== Exercise a ==
Echo the records word for word, starting at their first line and ending with the line that contains "Looking at the screenshot, I should tap(478, 252).", including that line.

== Text to read ==

--- begin ---

The White House did not immediately respond to requests for comment. During a photo-taking session Monday with her Moroccan counterpart, Clinton was asked by a reporter about the Arab reaction, and she responded by reading from a written statement that appeared designed to counter the skepticism about the Obama administration's views on settlements.
"Successive American administrations of both parties have opposed Israel's settlement policy," she said. "That is absolutely a fact, and the Obama administration's position on settlements is clear, unequivocal and it has not changed. As the president has said on many occasions, the United States does not accept the legitimacy of continued Israeli settlements."
Clinton's tweaking of her earlier remarks appeared to satisfy at least some of the Morocco meeting attendees. Palestinian Foreign Minister Riad Malki said Monday that "we have heard her say something completely different from that statement in line with previous statements, so we are happy that such a position was highlighted and brought back to the right line and right now we will see how things will go."
Malki added that "we completely appreciate the sincere efforts made by President Barack Obama and his team to take this issue as a top priority and to try to deal with it from day one."
In her recalibrated comments Monday, Clinton also called on the Israelis to do more to improve "movement and access" for Palestinians and on Israeli security arrangements. She added, however, that Israel deserved praise for moving in the right direction.
"I will offer positive reinforcement to either of the parties when I believe they are taking steps that support the objective of reaching a two-state solution," Clinton said.
"This offer falls far short of what we would characterize as our position or what our preference would be," she added. "But if it is acted upon, it will be an unprecedented restriction on settlements and would have a significant and meaningful effect on restraining their growth."
In her statement to reporters, Clinton also stressed that the Palestinian authorities deserved credit for what she called "unprecedented" steps to improve security in the West Bank and praised the Palestinians for progress in training their security forces.
On Monday evening, Clinton met with representatives of the Gulf Cooperation Council, plus officials from Egypt, Jordan, Iraq and Morocco. Afterward she told a news conference that none of them characterized her remarks in Jerusalem as a change in U.S. position. And she said some of them had not fully understood the details of the settlement "restraint" offer by the Israelis. Clinton also flew Monday to the southern-central city of Ouarzazate for an audience with King Mohammed VI, then returned to Marrakech for talks with foreign ministers of several Persian Gulf nations.

--- end ---

[A run of records]

--- begin ---

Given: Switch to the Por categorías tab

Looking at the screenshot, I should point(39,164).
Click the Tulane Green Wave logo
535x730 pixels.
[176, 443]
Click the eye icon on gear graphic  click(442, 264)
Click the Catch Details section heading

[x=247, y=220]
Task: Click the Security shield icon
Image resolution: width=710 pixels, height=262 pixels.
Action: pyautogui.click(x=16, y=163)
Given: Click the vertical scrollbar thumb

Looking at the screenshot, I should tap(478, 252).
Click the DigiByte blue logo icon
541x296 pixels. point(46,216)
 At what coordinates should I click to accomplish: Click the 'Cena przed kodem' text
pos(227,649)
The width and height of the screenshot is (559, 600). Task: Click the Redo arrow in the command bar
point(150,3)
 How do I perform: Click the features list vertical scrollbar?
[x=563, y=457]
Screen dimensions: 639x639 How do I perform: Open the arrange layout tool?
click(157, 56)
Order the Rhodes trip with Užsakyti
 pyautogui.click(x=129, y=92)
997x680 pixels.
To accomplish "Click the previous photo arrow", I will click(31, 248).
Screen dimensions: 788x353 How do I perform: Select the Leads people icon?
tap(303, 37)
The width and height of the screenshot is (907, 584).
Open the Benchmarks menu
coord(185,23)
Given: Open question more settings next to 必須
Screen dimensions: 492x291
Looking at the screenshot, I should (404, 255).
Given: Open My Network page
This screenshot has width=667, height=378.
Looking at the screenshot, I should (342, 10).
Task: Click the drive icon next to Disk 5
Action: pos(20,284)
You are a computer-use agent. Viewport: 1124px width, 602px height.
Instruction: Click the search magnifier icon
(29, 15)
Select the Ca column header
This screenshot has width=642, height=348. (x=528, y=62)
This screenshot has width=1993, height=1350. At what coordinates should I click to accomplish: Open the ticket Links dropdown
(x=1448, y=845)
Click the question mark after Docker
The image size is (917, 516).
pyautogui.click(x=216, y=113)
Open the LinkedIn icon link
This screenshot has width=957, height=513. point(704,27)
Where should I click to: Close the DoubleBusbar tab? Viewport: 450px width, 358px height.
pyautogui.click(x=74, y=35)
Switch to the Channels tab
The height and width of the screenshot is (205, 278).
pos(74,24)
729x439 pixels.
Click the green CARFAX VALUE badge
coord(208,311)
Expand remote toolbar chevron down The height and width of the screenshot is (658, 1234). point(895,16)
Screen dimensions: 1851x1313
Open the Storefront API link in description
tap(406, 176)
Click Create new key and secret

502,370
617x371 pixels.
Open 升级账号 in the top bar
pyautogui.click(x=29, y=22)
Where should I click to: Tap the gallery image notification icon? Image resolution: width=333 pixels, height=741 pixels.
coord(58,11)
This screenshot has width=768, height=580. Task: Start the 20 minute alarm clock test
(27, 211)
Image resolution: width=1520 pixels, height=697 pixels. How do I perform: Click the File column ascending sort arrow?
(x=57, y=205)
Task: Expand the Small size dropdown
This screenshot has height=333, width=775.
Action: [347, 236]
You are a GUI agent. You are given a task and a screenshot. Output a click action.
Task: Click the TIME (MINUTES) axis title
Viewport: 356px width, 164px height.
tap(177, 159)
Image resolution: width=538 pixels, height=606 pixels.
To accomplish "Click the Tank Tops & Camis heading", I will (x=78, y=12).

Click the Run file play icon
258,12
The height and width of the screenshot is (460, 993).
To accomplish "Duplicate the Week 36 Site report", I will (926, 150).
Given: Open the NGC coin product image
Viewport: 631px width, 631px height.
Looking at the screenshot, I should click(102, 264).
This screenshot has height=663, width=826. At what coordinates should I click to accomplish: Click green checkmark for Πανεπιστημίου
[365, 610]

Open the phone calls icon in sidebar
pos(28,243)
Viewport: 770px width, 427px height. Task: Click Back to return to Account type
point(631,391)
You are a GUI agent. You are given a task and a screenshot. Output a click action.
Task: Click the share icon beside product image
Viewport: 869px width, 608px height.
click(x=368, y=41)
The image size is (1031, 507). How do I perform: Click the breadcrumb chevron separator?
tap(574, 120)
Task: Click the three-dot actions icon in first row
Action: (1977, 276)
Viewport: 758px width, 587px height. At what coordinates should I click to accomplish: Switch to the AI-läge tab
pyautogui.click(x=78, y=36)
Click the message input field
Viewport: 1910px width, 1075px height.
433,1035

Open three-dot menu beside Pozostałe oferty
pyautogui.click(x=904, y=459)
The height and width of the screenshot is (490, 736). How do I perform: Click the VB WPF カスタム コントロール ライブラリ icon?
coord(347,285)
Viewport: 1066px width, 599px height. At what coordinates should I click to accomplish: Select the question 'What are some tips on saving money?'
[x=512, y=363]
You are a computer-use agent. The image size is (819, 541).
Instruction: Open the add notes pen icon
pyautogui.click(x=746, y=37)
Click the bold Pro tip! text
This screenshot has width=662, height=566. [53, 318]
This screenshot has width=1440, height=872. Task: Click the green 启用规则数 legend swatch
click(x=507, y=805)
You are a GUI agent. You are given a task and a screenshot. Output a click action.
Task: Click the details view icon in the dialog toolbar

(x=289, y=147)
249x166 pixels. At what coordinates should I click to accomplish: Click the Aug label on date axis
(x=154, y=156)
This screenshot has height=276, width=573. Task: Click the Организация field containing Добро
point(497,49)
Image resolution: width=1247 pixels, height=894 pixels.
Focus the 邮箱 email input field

--- end ---

== Exercise b ==
Duplicate the part of the article on Clinton and Israeli settlements that opens with the words "The White House" and closes with "views on settlements.", keeping every word unchanged.

== Complete answer a ==
Given: Switch to the Por categorías tab

Looking at the screenshot, I should point(39,164).
Click the Tulane Green Wave logo
535x730 pixels.
[176, 443]
Click the eye icon on gear graphic  click(442, 264)
Click the Catch Details section heading

[x=247, y=220]
Task: Click the Security shield icon
Image resolution: width=710 pixels, height=262 pixels.
Action: pyautogui.click(x=16, y=163)
Given: Click the vertical scrollbar thumb

Looking at the screenshot, I should tap(478, 252).

== Complete answer b ==
The White House did not immediately respond to requests for comment. During a photo-taking session Monday with her Moroccan counterpart, Clinton was asked by a reporter about the Arab reaction, and she responded by reading from a written statement that appeared designed to counter the skepticism about the Obama administration's views on settlements.